◆ 所供文本 ◆
八大排序算法 python实现

# 直接插入排序  时间复杂度:O(n2)  稳定
def insert_sort(array):
    for i in range(len(array)):
        for j in range(i):
            if array[i] < array[j]:
                array.insert(j, array.pop(i))
                break
    return array


# 希尔排序 时间复杂度:O(n**1.3) 不稳定
def shell_sort(array):
    gap = len(array)
    while gap > 1:
        gap = gap // 2
        for i in range(gap, len(array)):
            for j in range(i % gap, i, gap):
                if array[i] < array[j]:
                    array[i], array[j] = array[j], array[i]
    return array


# 直接选择排序 时间复杂度:O(n2) 不稳定
def select_sort(array):  # 最小的数往前面放,与冒泡排序类似相反,但不稳定
    for i in range(len(array)):
        x = i  # min index
        for j in range(i, len(array)):
            if array[j] < array[x]:
                x = j
        array[i], array[x] = array[x], array[i]
    return array


# 堆排序 时间复杂度:O(nlogn) 不稳定
def heap_sort(array):
    def heap_adjust(parent):
        child = 2 * parent + 1  # left child
        while child < len(heap):
            if child + 1 < len(heap) and heap[child] < heap[child + 1]:
                child += 1  # right child
            if heap[parent] >= heap[child]:
                break
            heap[parent], heap[child] = heap[child], heap[parent]
            parent, child = child, 2 * child + 1  # 向下更新

    heap, array = array[:], []
    for i in range(len(heap) // 2 - 1, -1, -1):  # 从下向上更新大根堆
        heap_adjust(i)

◆ 任务要求 ◆
判断以下三项说法是否与上文八大排序算法的 Python 实现相符：(a) 希尔排序的时间复杂度标注为 O(n**1.3)，并标为不稳定；(b) 直接插入排序被标为不稳定；(c) 堆排序在建堆时更新的是小根堆。每项回答"是"或"否"，并原样引用文中起决定作用的文字。

◆ 所供材料 ◆
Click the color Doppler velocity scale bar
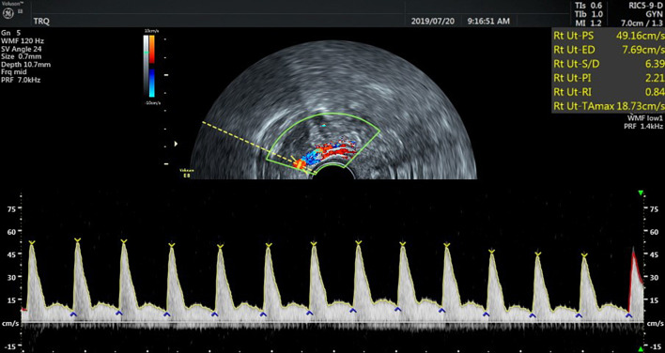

◆ 书面回答 ◆
(a) 是。"希尔排序 时间复杂度:O(n**1.3) 不稳定"
(b) 否。"直接插入排序  时间复杂度:O(n2)  稳定"
(c) 否。"从下向上更新大根堆"